I’m sure that the Republicans are banking on the next two years being a mess. We won’t forget who put us in this mess.
This past year has been a victory for the blogger who gives a damn. I don’t have to defend my morals anymore. You have no idea how wonderful that feels. I might even begin to put in sexual fiction because I enjoy writing it. And no longer have to worry about idiots who feel that their morals are worthy and mine suck. I am gloating because as bloggers we did defeat them. I can say anything that I want to say in my blog without fear of repercussion. Damn it feels good. And while I never listened I did a PSC for WFUv so my voice has been recorded before. Plus I had to record interviews–tried never to listen to my voice. If I could only remember how to do a podcast…will go to the Apple store for lessons. Seeing the Apple Store was the highpoint of my niece’s day except for Juicy where we bought a case for her Ipod.
I have been avoiding talking about Adrienne Shelly‘s murder because it hit so close to home. She complained about noise and got into an argument with a man that became physical. They fought. He thought that he murdered her and hung her to make it look like suicide. That’s when she died.
Michelle Malkin still thinks she has power. Thanks Jacob for the Malkin reference
Yes, Shelly was killed by an undocumented worker. The sad and horrible truth is that they do the jobs we think are beneath us. If you’re going to go after people, go after the contractors who sub contract out who then sub contract out again so the original contractor can say “who me?” Go after the buildings who hire the original contractor.
Construction in New York is sub par because it goes through so many layers after the building hires the original contractor. They want to save a dollar to line their pockets. They are the villains because it is such an accepted practice. I know that the workers doing the brick work are undocumented.
I know that the people in my building pay a lot for this work, and the actual workers might see minimum wage, maybe.
Shely’s murderer was scared that she was going to report the noise and the altercation to the police. I’m no bleeding heart, and his being undocumented makes it no less or more a crime. Maybe it exposes how close to the edge we all are. She did hit him, though that in no way justifies him hitting first and back. Damn, it just makes the murder more easy to relate to.
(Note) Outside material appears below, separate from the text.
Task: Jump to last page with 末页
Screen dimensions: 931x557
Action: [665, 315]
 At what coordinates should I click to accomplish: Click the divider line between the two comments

New York and most cities were built on the backs, sweat and health of undocumented workers.
How do we justify our family having been legal for several generations or even a generation, and not justify people who come here because we’re still the world’s biggest hope? Most undocumented workers aren’t violent.
Don’t make one undocumented murderer into something more than he was.
Undocumented workers are a societal problem that we have to confront with real solutions, not a wall, and a send them back mentality. Many undocumented workers will be killed if they go home. I know many Colombians who came here as undocumented workers.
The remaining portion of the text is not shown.